Sriwijaya State Polytechnic (in Indonesian: Politeknik Negeri Sriwijaya), abbreviated as Polsri is a public polytechnic located in Palembang and Banyuasin, which is the provincial capital and regency of South Sumatra, Indonesia. It was established on September 20, 1982.

== History ==
As the Pilot Plant of the Polytechnic, Swiss Mechanic Polytechnic – ITB was born in 1976. The products of this Polytechnic are very encouraging because the alumni are used in industries. For this success, it is then proposed to plan the procurement of Polytechnic education in various regions in Indonesia.

Sriwijaya State Polytechnic, formerly called the Sriwijaya University Polytechnic, was officially opened on September 20, 1982. In the first phase, the Polytechnic only had 2 (two) Departments, namely the Department of Civil Engineering and the Department of Mechanical Engineering with a maximum capacity of 576 students and with educational facilities, staff teachers and curricula assembled nationally and centralized at the Bandung Polytechnic Education Development Center (PEDC).

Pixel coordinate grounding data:

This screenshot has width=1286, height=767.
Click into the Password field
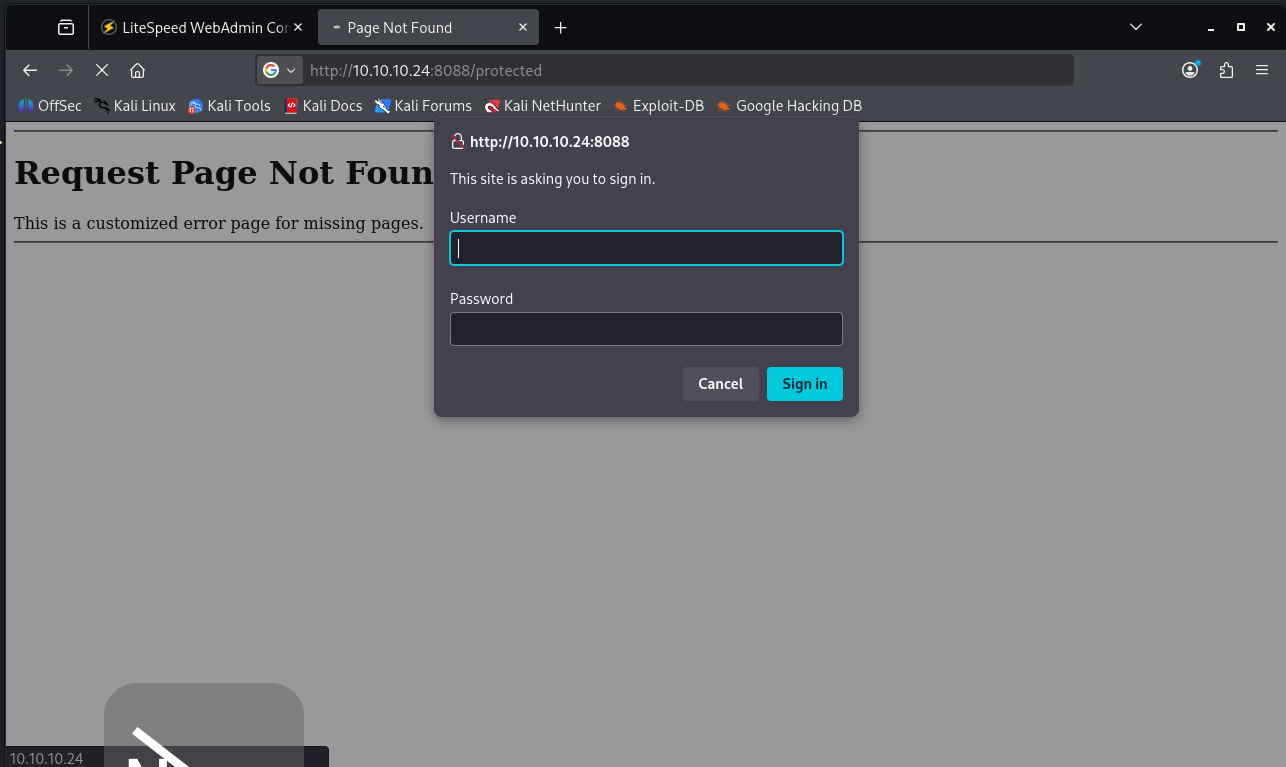click(x=646, y=329)
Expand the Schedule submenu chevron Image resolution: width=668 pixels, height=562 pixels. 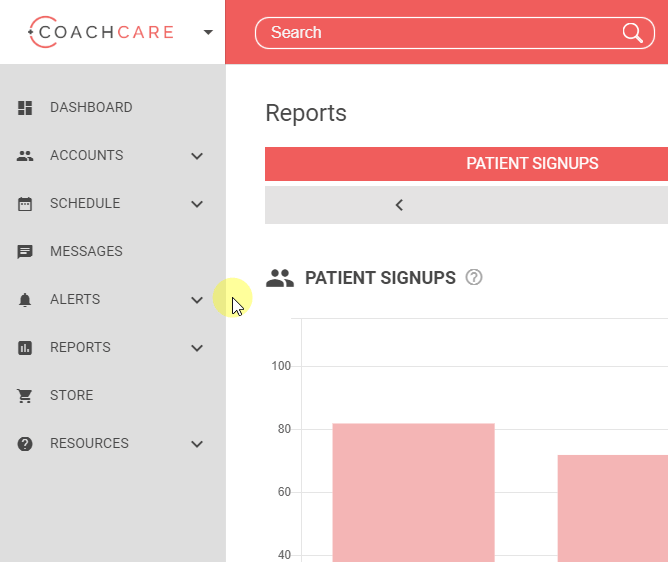pos(197,204)
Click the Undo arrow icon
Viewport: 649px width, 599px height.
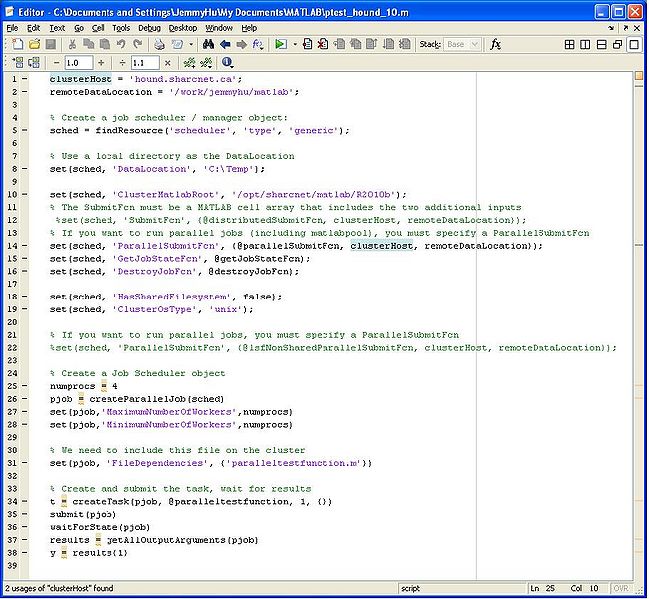pyautogui.click(x=122, y=45)
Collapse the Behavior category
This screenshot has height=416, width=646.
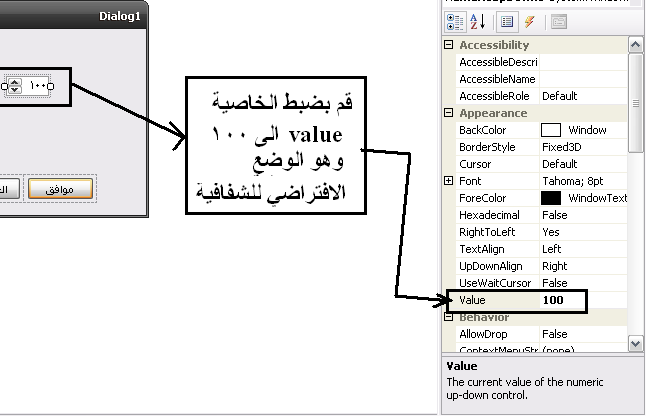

* _Task to complete_:
Using the text about Sriwijaya State Polytechnic, determine whether each statement agrees with it: (a) the polytechnic was formerly called the Sriwijaya University Polytechnic; (b) in its first phase, the polytechnic had three departments; (c) Swiss Mechanic Polytechnic – ITB was born in 1976. Answer each with yes or no and quote the deciding words.

* _Answer_:
(a) Yes: "formerly called the Sriwijaya University Polytechnic"
(b) No: "the Polytechnic only had 2 (two) Departments"
(c) Yes: "Swiss Mechanic Polytechnic – ITB was born in 1976"